◆ Required tasks
#1 Translate this sentence from the text on Venezuela into Spanish: "This is a pattern that has repeated itself in Venezuela since 2002."
#2 Answer these questions using the text on Venezuela:
(a) In what year did the opposition riots take place?
(b) After which election did Maduro take the measures?
(c) What idea must be stamped out before the ruling class can feel safe?
#3 Set down the part of the text on Venezuela from "The reason for" up to and including "plots will continue.".

◆ Text shown
'''
Secondly, according to official sources, some of those arrested had been jailed for their part in terrorist activities during the 2014 opposition riots and were only recently released as part of the measures taken by Maduro after the 20 May presidential election in an attempt to appease the opposition. These measures caused uproar amongst the chavista rank-and-file as none of those released had repented or apologised for their actions, which had caused loss of life. Now they have continued with their terrorist activities. This is a pattern that has repeated itself in Venezuela since 2002. The leniency and appeals for “national reconciliation” are always responded to by the reactionary opposition with renewed coup plotting and more terrorism. Nothing has been learned.
Defend the Bolivarian Revolution!
The reason for the continued intrigues of the opposition is to be found in their profoundly reactionary character and how frightened they are of the Bolivarian Revolution. The workers and poor got the idea that they were in power, that they could rule. This idea must be stamped out before the ruling class can feel safe and firmly in the saddle again. The only way the government can reconcile itself with the opposition is to carry out this task. Anything short of that, and the plots will continue.
'''
[Collected data]
'''
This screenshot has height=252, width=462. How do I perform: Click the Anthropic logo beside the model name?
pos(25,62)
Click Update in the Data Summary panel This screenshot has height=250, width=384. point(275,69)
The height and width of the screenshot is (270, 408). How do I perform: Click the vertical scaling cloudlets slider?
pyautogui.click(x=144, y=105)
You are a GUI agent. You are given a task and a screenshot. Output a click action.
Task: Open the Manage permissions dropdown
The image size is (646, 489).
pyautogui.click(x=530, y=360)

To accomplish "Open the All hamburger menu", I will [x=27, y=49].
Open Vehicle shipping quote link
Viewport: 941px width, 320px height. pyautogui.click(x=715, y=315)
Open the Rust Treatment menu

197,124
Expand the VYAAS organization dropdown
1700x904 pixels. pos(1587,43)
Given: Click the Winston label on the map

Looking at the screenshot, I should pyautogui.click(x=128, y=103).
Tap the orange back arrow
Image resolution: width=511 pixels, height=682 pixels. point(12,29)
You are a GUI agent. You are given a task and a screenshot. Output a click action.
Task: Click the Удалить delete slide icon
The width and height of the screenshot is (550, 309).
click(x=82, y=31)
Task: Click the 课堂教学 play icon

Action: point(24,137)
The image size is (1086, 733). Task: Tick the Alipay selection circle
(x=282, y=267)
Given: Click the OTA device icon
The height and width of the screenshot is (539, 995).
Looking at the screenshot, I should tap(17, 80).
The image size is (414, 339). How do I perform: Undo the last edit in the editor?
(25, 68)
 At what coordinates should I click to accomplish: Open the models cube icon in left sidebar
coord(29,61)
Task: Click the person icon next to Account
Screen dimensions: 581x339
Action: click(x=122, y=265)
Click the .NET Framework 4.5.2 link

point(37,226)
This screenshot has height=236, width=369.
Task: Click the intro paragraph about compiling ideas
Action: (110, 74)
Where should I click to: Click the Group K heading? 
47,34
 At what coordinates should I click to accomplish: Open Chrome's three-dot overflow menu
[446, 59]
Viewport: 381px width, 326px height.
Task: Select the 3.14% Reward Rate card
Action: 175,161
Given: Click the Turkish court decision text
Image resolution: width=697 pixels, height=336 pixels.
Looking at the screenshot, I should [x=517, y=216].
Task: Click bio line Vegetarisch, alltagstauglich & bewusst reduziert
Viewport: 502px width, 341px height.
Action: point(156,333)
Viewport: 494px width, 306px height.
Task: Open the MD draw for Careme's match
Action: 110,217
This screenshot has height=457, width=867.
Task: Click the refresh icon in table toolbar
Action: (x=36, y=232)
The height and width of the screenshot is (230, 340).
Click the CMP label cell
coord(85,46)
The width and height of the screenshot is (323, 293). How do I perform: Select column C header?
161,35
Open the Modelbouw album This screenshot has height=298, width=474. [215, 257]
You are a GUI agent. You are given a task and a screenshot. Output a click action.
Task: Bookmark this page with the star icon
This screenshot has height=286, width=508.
'''
◆ Expected outputs
#1 Este es un patrón que se ha repetido en Venezuela desde 2002.

#2
(a) 2014
(b) The 20 May presidential election
(c) The idea that the workers and poor were in power and could rule

#3
The reason for the continued intrigues of the opposition is to be found in their profoundly reactionary character and how frightened they are of the Bolivarian Revolution. The workers and poor got the idea that they were in power, that they could rule. This idea must be stamped out before the ruling class can feel safe and firmly in the saddle again. The only way the government can reconcile itself with the opposition is to carry out this task. Anything short of that, and the plots will continue.